### ENTRIES ###

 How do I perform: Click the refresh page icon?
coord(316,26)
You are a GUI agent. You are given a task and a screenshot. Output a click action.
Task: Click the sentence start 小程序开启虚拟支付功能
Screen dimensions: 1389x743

###

WHAT NEEDS TO BE DONE:
Reproduce the data above verbatim, with every line given in its original order.

COMPLETED TASK:
 How do I perform: Click the refresh page icon?
coord(316,26)
You are a GUI agent. You are given a task and a screenshot. Output a click action.
Task: Click the sentence start 小程序开启虚拟支付功能
Screen dimensions: 1389x743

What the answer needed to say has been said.